### [Alıntı Metin]
Gerçeklerden Haberdar Olun
İstanbul
Parçalı az bulutlu
15°
Ara

Benim annem eski kafalıydı

YAYINLAMA:
Benim annem eski kafalıydı

Hafta sonu anneler günü. Anneleri hayatta olanlara ne mutlu. Olmayanlar için göz yaşı ve hasretten ibaret bir gün olarak yaşanacak. Ben de bin şükürle hayatta olmasına sevinirken, yetim kalmış tüm evlatların üzüntülerini yüreğimde hissediyorum. Bu dünyadan ebediyete göçüp giden tüm annelerimizi rahmetle anıyorum.

Benim annem bir doktordu

Öyle anneler günü falan bilmezdi benim annem. Eski kafalıydı, eski kafalı bir bilgeydi. Günümüzün modern düzeni onların yanından dahi geçemezdi. Hasta olduğumuzda benim diyen doktorlara taş çıkartırdı. Ağrıyan yerlerimizi susturur, acıyan göğsümüzü bastırırdı. “Öksürüyorsun; dur bir kaşık kestane balı ye. Üşütmüşsün; ıhlamur kaynatayım sana.” Doktor nedir bilmeden çok iyileştirmiştir bizi. Benim annem iyi bir doktordu.

Benim annem veterinerdi

Hayvanlarıyla arkadaştı annem. Hepsini ismiyle çağırırdı. Tüm hayvanlarımızı kendi aralarında arkadaş yapmıştı. Onlar bizim aile bireylerimizdi. Köpeklerin kediyle, kedilerin civcivlerle arkadaş olarak yaşadığını ondan gördüm. Hayvanlar hakkındaki bilgi ve tecrübeyi günümüzün veterinerlerinde bulamazsınız. “Sarı kız (inek) gebe üzerini çullayayım (battaniye ile sarayım) üşütmesin. Karabaş (köpek) yalını (yemeğini) yemiyor kemik çorbası yapayım. Kaç buzağının ebeliğini yapmışlığı vardır annemin.

Benim annem olimpiyat şampiyonuydu

Olimpiyata hazırlanan sporcular gibiydi annen. Çevik ve kuvvetliydi. Kilosundan daha ağır içi dolu çuvalları omuzuna attığı gibi iki-üç saat yolu arşınlardı. Köylere dolmuşlar günde bir sefer yapardı. Ayağında kara lastikten pabuçlar gideceği her yere yürüyerek gider ve gelirdi. Dağ başlarından yakacağı odunları keser, hazırlar, sırtına yüklenir ve ıssız dağ yollarından evine getirecek güce ve kudrete sahipti annem.

### [Çıkarılan Veriler]

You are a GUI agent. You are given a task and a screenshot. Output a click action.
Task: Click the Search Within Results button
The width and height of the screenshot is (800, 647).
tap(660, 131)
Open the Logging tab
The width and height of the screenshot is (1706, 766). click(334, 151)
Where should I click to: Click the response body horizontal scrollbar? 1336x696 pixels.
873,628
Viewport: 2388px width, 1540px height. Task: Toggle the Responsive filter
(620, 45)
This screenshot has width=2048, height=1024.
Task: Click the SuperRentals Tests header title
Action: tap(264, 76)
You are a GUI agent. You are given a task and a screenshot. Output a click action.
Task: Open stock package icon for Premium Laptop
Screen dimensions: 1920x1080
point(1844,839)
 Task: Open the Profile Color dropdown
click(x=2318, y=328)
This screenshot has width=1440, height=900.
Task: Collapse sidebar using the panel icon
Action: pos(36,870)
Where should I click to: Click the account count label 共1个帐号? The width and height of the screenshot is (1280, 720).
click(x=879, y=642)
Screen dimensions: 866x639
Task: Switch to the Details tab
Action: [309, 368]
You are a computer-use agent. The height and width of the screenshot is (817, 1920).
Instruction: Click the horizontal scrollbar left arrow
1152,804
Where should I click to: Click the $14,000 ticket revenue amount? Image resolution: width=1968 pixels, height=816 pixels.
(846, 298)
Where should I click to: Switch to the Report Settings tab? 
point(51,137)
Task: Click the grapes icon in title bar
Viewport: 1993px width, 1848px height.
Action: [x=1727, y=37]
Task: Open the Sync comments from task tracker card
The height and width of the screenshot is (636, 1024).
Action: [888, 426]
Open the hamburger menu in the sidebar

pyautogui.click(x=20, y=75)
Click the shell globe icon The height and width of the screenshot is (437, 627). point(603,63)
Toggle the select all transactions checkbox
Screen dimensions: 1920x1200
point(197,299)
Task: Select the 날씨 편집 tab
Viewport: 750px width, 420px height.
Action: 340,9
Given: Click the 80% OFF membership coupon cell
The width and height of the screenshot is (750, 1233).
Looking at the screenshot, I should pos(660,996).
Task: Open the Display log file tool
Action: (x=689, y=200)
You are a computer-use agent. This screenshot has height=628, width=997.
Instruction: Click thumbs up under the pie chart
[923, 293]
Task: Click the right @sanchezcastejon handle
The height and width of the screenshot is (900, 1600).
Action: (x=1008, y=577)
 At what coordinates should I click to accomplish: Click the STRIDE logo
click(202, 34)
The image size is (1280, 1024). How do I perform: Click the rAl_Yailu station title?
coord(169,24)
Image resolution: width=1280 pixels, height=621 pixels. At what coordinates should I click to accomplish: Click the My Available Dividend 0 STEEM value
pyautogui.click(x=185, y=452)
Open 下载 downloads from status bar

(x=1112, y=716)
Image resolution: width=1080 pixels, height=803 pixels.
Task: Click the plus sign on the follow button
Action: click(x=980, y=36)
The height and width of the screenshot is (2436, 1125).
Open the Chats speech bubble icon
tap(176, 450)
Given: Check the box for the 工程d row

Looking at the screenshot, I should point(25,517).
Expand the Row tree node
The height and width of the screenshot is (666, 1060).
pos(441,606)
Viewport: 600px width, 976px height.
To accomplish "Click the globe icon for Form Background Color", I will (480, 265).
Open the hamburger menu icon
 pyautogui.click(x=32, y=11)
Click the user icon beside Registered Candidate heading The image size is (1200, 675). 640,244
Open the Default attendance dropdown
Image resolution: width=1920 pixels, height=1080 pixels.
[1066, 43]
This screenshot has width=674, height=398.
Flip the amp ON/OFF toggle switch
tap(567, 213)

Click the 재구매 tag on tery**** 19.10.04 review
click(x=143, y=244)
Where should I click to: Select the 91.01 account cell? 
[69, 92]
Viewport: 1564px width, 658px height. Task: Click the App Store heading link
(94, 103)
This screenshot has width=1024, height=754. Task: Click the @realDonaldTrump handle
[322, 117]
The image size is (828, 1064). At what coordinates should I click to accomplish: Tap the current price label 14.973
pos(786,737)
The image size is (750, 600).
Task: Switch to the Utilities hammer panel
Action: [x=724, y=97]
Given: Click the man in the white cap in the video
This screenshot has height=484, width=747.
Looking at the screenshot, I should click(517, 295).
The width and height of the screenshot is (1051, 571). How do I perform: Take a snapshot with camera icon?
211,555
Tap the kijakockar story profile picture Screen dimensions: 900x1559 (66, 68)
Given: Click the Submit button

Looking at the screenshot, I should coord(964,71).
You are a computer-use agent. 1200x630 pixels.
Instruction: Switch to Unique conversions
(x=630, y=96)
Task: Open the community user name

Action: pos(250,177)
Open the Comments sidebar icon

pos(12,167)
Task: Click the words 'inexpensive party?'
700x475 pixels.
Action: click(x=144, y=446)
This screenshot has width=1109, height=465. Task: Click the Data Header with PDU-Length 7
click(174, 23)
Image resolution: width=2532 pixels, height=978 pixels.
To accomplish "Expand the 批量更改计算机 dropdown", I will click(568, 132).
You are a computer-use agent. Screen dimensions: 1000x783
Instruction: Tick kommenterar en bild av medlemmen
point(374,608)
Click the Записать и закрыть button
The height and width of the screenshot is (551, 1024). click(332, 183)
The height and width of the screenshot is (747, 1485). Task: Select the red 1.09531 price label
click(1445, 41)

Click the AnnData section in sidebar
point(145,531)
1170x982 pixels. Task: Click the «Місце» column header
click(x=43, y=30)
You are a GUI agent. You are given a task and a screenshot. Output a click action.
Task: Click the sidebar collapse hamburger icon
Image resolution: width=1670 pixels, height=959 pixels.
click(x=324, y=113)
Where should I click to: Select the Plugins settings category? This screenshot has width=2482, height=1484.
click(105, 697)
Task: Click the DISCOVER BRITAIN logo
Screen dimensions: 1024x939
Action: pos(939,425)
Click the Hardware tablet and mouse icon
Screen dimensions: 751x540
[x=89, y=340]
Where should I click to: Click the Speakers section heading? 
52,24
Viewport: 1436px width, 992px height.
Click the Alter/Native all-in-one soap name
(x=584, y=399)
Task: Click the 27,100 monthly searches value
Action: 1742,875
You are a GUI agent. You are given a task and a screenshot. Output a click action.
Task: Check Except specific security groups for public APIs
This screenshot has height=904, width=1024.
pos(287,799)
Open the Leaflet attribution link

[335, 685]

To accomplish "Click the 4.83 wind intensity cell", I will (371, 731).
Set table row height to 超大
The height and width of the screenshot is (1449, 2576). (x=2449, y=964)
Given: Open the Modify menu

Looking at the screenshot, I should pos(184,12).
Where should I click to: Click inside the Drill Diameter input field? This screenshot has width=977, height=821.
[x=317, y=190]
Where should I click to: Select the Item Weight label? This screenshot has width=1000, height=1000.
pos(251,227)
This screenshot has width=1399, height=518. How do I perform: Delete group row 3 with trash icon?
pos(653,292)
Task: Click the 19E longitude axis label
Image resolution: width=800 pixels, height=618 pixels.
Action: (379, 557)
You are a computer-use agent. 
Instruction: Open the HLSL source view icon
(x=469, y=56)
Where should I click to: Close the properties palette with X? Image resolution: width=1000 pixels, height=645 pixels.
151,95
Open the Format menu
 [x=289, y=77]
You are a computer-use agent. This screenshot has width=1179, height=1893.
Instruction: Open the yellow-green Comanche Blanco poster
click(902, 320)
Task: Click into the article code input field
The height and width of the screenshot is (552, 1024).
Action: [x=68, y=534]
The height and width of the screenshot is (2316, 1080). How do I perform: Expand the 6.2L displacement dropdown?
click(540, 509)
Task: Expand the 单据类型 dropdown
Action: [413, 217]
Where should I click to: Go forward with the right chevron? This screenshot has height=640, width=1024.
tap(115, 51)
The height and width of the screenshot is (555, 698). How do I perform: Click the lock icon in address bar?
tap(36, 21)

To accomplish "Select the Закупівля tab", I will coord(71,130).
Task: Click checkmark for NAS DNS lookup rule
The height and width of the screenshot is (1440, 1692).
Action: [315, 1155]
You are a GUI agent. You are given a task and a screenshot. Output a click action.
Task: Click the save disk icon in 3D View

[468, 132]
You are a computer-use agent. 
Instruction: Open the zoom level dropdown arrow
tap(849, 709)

### [Yapılacak İş]
Anneler üzerine yazıdan, "Öyle anneler günü" ile başlayıp aşağıya doğru "iyi bir doktordu." ile biten kısmın tamamını birebir alıntılayın.

### [Alıştırma Çözümü]
Öyle anneler günü falan bilmezdi benim annem. Eski kafalıydı, eski kafalı bir bilgeydi. Günümüzün modern düzeni onların yanından dahi geçemezdi. Hasta olduğumuzda benim diyen doktorlara taş çıkartırdı. Ağrıyan yerlerimizi susturur, acıyan göğsümüzü bastırırdı. “Öksürüyorsun; dur bir kaşık kestane balı ye. Üşütmüşsün; ıhlamur kaynatayım sana.” Doktor nedir bilmeden çok iyileştirmiştir bizi. Benim annem iyi bir doktordu.